Recounting COVID-19 associated complement-mediated coagulopathies: Triggers and controls

Department of Biochemistry, All India Institute of Medical Sciences, Patna, India
Department of Center for Advance Research, King George’s Medical University, Lucknow, UP, India
School of Life Sciences, Devi Ahilya Vishwavidyalaya, School of life Sciences, Tashashila Campus, Indore, India
Department of Emergency Medicine, All India Institute of Medical Sciences Patna, Phulwarisharif, Patna, India

* Corresponding author: Prof. Sadhana Sharma, Department of Biochemistry, All India Institute of Medical Sciences Patna, India. drsadhanas@aiimspatna.org

Licence
This is an open-access article distributed under the terms of the Creative Commons Attribution-Non Commercial-Share Alike 4.0 License, which allows others to remix, transform, and build upon the work non-commercially, as long as the author is credited and the new creations are licensed under the identical terms.

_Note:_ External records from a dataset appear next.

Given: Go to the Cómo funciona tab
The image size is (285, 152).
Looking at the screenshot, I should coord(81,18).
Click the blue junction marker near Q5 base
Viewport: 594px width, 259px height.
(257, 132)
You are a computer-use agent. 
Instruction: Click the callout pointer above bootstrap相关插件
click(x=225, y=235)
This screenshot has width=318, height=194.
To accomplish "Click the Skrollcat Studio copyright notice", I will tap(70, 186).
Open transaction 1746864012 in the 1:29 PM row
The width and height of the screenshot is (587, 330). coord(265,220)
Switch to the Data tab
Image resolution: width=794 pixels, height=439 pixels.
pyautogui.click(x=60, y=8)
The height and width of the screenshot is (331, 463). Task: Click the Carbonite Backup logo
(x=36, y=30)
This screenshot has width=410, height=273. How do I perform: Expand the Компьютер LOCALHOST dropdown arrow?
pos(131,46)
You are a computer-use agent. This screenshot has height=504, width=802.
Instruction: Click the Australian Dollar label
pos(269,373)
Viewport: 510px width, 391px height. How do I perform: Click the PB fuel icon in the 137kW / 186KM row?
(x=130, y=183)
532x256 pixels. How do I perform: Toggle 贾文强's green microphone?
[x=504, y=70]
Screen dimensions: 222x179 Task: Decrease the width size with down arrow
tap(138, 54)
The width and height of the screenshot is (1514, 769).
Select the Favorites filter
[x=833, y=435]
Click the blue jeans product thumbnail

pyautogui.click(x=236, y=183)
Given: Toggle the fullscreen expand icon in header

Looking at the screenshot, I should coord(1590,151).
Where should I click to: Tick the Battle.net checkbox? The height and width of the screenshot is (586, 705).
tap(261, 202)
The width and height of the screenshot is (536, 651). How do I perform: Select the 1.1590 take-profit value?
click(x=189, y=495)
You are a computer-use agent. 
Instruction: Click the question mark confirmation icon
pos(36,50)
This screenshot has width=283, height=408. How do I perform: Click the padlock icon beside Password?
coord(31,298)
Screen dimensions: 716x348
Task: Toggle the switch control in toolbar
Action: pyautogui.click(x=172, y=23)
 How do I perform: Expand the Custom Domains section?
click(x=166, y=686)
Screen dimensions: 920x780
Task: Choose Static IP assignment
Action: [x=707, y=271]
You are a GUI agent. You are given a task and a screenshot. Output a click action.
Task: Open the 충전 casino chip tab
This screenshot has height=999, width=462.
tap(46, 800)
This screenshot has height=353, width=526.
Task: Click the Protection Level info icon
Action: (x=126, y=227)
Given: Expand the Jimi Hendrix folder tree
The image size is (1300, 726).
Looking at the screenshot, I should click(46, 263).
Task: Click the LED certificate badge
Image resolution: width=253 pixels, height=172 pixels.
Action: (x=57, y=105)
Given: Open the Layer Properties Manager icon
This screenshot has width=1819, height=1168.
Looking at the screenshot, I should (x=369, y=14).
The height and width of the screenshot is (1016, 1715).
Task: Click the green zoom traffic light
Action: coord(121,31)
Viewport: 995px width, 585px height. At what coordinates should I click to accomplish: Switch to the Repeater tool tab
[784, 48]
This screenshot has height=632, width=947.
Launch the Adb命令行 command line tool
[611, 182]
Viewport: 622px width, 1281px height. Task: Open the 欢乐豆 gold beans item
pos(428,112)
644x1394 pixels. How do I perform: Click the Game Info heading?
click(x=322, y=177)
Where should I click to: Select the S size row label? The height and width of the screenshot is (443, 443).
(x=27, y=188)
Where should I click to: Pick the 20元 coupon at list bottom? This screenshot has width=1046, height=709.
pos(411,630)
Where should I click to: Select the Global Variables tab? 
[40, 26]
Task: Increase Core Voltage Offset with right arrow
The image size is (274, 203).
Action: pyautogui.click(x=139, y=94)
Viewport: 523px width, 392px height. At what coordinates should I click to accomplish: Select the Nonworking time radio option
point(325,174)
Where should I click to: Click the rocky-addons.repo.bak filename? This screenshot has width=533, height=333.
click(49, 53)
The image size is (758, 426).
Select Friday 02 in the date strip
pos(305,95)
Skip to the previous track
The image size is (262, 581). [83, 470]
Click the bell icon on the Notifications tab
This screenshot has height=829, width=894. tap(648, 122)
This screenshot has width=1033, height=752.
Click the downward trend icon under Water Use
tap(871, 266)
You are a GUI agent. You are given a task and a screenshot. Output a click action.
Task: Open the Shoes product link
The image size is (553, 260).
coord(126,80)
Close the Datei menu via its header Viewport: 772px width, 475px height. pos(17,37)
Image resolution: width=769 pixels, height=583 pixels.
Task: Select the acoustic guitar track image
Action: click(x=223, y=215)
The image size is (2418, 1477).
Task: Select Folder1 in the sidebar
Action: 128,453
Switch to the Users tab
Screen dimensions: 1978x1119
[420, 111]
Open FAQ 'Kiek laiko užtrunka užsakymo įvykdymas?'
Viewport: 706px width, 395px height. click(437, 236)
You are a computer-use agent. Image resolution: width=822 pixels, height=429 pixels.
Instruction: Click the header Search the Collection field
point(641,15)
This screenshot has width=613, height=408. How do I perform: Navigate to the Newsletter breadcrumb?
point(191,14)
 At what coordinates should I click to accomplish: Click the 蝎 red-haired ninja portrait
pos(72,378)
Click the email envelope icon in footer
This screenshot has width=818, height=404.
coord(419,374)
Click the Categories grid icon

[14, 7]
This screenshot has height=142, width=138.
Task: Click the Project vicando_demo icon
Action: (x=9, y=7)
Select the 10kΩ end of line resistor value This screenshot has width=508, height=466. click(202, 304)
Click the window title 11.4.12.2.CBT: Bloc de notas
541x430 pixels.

How to cite this article: Lata P, Madhuri M, Ali A, Kumari B, Tiwari M, Kumar A, et al. Recounting COVID-19 associated complement-mediated coagulopathies: Triggers and controls.. Ann Natl Acad Med Sci (India). doi: 10.25259/ANAMS_77_2024

Abstract

The coronavirus disease 2019 (COVID-19) pandemic caused by the severe acute respiratory syndrome coronavirus 2 (SARS-CoV-2) led to a global health crisis, prompting extensive research into its pathogenesis and potential therapeutic interventions. One area of increasing interest is the interaction between SARS-CoV-2 and the complement system, a crucial component of innate immunity. This review explores the intricate relationship between COVID-19 and the complement system, shedding light on how the virus exploits and manipulates the complement components to induce inflammatory responses leading to coagulopathies. The activation of the complement pathway simultaneously activates the coagulation cascade due to the presence of common substrates of mannan-binding serine proteases of the lectin complement system in the coagulation pathway. This cross-talk between the components of the complement and coagulation system further aggravates the dysregulation of immune responses, contributing to the cytokine storm observed in severe COVID-19 cases. A comprehensive understanding of this crosstalk is crucial for developing targeted therapeutic strategies to mitigate the hyperinflammatory state associated with severe disease. Understandings into the molecular mechanisms governing this interaction may pave the way for the development of novel antiviral diagnostics and therapies based on immunomodulatory interventions, offering better management for such cases.

Keywords

COVID-19
SARS-CoV-2
Complement system
Innate immunity
Coagulopathy
Cytokine storm
Therapeutic strategies

INTRODUCTION

In December 2019, Coronavirus disease 19 (COVID-19) originated in Wuhan city in China. The causative agent was severe acute respiratory syndrome coronavirus 2 (SARS-CoV-2). It caused 6,945,714 deaths globally, as reported by the World Health Organization (WHO) on June 21, 2023.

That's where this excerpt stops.